Wir sollten natürlich darauf achten, dass wir denselben Fehler nicht wieder gegenüber einer anderen Minderheit oder gegenüber anderen Minderheiten begehen. Der Völkermord an den Juden begann mit der alltäglichen Diskriminierung, mit der Ausgrenzung. Daraus wurde Verfolgung. Unter dem Kampfruf „Die gehören nicht zu uns! Die müssen hinaus! Die müssen wir vertreiben! Die müssen wir ausgrenzen!“ Wenn wir jetzt gegenüber Muslimen dasselbe machen, was den Juden widerfuhr – die Juden wurden diskriminiert, weil sie Juden waren; aus keinem anderen Grund -, wenn wir jetzt Muslime diskriminieren, weil sie Muslime sind, wenn wir Sinti und Roma diskriminieren, weil sie dieser Ethnie angehören, begehen wir denselben Fehler wieder. Dann war die ganze Erinnerungskultur für die Katz.

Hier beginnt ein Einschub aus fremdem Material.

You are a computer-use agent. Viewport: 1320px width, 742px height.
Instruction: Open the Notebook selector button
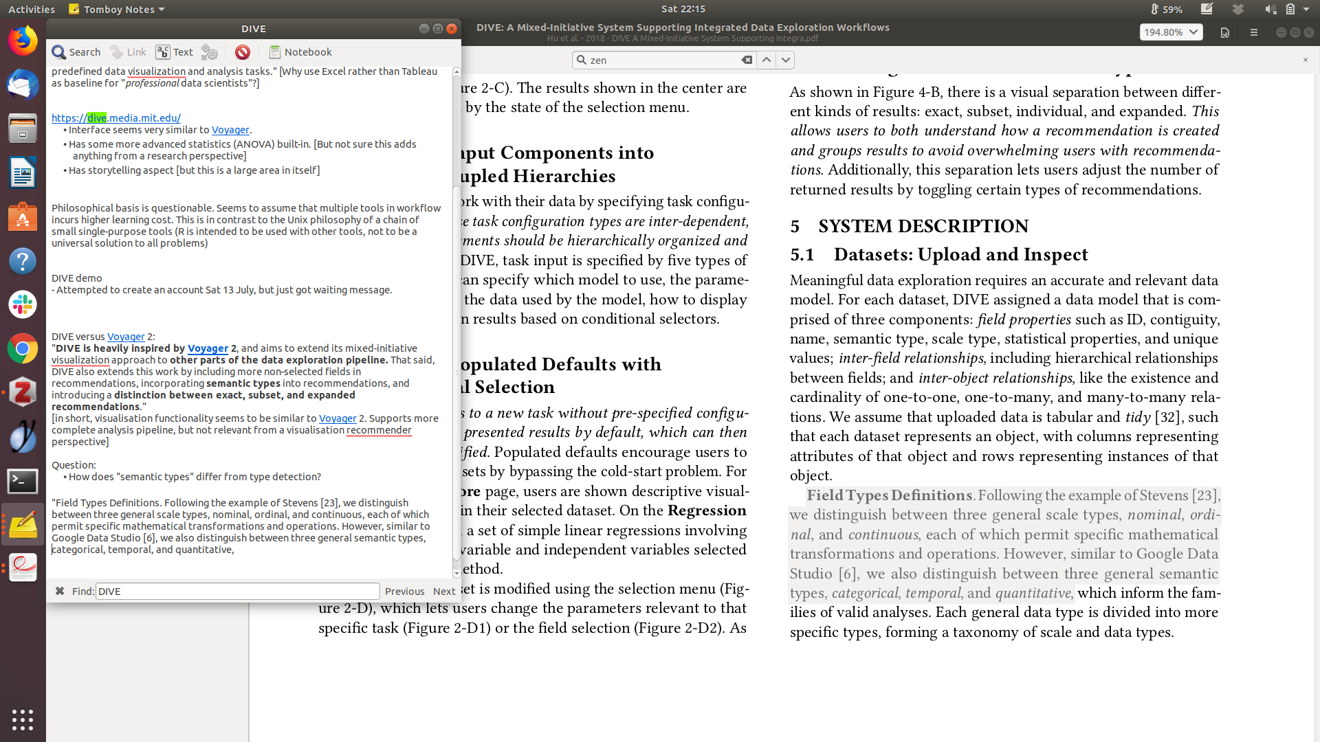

Akademie-Präsidentin Jeanine Meerapfel zeigte sich entsetzt darüber, dass das Bundesverfassungsgericht die NPD nicht verbot.
*Sie haben vor Kurzem bei einer Konferenz am Zentrum für Antisemitismus-Forschung zum Verhältnis von Antisemitismus und Islamfeindlichkeit gesprochen. Autoren wie Daniel Goldhagen und Julius Schoeps kritisierten den im Programm angekündigten Vergleich als Gleichsetzung, die qualitative Unterschiede zwischen beiden Vorurteilsstrukturen verwische und damit Gefahr laufe, die Besonderheiten des Holocaust einzuebnen.
Ich habe erst gelacht, bis ich dann doch betrübt wurde über diese Vorwürfe. Ich glaube, dass meine These völlig richtig ist. Wenn jetzt Vertreter der Minderheit aufheulen und sagen: „Ja, der vergleicht ja Juden und Muslime…“ dann haben sie erstens nicht aufgepasst, vielleicht haben sie aber auch ein intellektuelles Problem. Ich vergleiche nicht Muslime und Juden. Dazu habe ich auch nicht die geringste wissenschaftliche Kompetenz. Ich mache aber aufmerksam auf Verhaltensweisen der Mehrheit und versuche, die Gründe festzustellen, warum die Mehrheit gegenüber verschiedenen Minderheiten vollkommen gleichförmig agiert. Eine vergleichende Vorurteilsforschung halte ich für höchst notwendig. Denn nur emotional das Geschick der einen Minderheit zu betrauern, gleichzeitig einer anderen Minderheit mit ganz ähnlichen Vorwürfen entgegenzutreten, beweist doch, dass man nicht genug nachgedacht hat oder dass da noch Lerndefizite sind. Es kommt einzig darauf an, dass Menschen- und Bürgerrechte für alle gelten und dass sich die Mehrheit mit diesem Problem auseinandersetzen muss. Das nimmt dem Holocaust nichts von seiner Einzigartigkeit. Das ist die Wissenschaft, die notwendig ist, als ein Service an der Gesellschaft, dass sich nichts Grässliches an anderen Opfern wiederholt.